La clave en el acierto a la hora de los nombramientos radica en los requisitos para ser candidato, es decir, antigüedad, neutralidad política, puestos ocupados, publicaciones, rendimiento profesional y otros méritos
Aunque el eje del actual debate es la forma de elección de los vocales jueces y magistrados y mientras el Gobierno se enroca en el reparto entre grupos parlamentarios, el PP opta por que sean sus propios colegas el cuerpo electoral, el meollo del asunto debiera ser otro. La clave en el acierto a la hora de los nombramientos radica en los requisitos para ser candidato, es decir, antigüedad, neutralidad política, puestos ocupados, publicaciones, rendimiento profesional y otros méritos y circunstancias, todos ellos claramente especificados, tasados y baremados, de tal manera que los escogidos respondan a un perfil perfectamente trazado, sorteando cualquier tipo de arbitrariedad o gremialismo.

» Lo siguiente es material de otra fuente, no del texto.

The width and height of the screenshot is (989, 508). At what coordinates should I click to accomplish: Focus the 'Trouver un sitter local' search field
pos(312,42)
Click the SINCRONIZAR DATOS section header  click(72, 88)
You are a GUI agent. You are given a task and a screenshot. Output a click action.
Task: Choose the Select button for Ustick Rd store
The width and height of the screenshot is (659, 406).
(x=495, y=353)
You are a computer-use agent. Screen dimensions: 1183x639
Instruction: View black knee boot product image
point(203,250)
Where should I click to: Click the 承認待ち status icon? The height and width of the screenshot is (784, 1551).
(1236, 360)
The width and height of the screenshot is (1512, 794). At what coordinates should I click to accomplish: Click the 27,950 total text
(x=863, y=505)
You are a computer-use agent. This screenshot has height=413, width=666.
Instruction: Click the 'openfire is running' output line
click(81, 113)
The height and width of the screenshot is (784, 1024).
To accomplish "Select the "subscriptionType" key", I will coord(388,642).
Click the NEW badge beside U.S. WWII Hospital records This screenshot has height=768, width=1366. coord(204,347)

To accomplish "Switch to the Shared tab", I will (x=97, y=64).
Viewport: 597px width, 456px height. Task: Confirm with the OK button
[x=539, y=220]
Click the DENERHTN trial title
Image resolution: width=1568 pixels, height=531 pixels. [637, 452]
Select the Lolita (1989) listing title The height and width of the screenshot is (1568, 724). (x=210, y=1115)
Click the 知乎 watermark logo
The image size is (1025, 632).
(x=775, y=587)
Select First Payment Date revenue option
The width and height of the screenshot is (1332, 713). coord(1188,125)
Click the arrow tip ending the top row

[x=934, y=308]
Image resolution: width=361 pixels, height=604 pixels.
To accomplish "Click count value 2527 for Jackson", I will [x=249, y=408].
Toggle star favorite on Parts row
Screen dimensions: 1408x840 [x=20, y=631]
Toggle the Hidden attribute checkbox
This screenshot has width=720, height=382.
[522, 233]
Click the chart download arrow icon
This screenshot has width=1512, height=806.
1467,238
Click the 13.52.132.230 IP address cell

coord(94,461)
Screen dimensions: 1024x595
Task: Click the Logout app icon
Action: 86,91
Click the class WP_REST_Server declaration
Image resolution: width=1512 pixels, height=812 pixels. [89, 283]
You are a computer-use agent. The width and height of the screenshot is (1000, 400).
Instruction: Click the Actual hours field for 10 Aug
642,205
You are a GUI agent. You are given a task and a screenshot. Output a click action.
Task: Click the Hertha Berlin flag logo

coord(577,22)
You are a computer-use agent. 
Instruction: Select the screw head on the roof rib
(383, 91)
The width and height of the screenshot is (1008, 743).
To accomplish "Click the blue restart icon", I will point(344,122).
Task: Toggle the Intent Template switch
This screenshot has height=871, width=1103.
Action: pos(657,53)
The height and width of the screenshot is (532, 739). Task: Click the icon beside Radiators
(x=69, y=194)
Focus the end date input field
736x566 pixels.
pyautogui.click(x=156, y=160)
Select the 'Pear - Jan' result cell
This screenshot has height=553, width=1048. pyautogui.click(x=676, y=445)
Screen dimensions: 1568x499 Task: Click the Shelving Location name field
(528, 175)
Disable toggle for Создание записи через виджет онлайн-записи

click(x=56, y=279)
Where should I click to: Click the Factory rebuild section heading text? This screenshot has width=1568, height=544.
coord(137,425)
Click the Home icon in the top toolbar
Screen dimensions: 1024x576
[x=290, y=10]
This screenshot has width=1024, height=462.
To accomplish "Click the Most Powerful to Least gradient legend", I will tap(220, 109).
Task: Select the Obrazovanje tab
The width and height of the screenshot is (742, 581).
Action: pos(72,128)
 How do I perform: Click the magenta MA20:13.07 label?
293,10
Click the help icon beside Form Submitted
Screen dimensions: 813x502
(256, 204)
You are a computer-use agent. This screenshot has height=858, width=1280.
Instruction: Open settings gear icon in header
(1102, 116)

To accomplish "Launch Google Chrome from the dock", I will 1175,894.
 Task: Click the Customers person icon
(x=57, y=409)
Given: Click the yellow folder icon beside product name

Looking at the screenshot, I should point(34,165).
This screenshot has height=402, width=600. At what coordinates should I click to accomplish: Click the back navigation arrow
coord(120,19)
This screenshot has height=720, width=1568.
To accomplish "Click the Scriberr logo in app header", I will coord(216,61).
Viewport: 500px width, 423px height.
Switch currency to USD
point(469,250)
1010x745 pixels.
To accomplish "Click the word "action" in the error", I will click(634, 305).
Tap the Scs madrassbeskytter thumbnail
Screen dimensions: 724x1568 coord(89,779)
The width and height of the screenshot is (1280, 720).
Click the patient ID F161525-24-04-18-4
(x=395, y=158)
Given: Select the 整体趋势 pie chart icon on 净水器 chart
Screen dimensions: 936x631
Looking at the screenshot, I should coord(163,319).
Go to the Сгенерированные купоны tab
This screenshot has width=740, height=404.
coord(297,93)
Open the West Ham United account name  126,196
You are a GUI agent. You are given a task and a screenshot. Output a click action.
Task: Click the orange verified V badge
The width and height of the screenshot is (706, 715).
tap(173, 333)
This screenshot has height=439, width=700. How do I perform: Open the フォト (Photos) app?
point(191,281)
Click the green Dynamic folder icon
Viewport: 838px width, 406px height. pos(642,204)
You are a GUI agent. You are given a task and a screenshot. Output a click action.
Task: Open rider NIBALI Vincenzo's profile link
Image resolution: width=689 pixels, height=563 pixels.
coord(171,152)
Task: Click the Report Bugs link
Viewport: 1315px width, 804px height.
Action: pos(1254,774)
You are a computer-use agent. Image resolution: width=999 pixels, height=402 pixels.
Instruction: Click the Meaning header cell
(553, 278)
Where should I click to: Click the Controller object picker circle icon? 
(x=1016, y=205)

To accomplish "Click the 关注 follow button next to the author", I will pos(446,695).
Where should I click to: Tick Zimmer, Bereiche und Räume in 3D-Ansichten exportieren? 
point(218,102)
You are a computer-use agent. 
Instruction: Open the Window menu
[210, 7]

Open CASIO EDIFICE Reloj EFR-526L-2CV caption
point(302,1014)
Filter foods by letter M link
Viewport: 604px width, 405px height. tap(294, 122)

Este enfoque, acompañado quizá de alguna variedad de insaculación posterior a la criba previa, garantizaría una elección pacífica, transparente, neutral e institucionalmente limpia.
La crisis de la justicia que hoy nos solivianta y nos desprestigia internacionalmente tiene su origen, al igual que tantas otras desgracias que nos afligen -una deuda pública desmesurada, un Gobierno de la Nación en el que están empotrados sus peores enemigos, el regreso de las dos Españas y sus viejos rencores o la humillación permanente a las víctimas de ETA- en el paulatino descenso del nivel de nuestra clase política a lo largo de los últimos cuarenta años hasta desembocar en los personajillos de ínfima categoría que en estos días manejan las palancas del Estado y cuya combinación de ignorancia, incompetencia, sectarismo y desprecio por la sintaxis nos está precipitando a un fracaso colectivo que ni merecemos ni por lo que se ve tenemos la energía y los arrestos para evitar.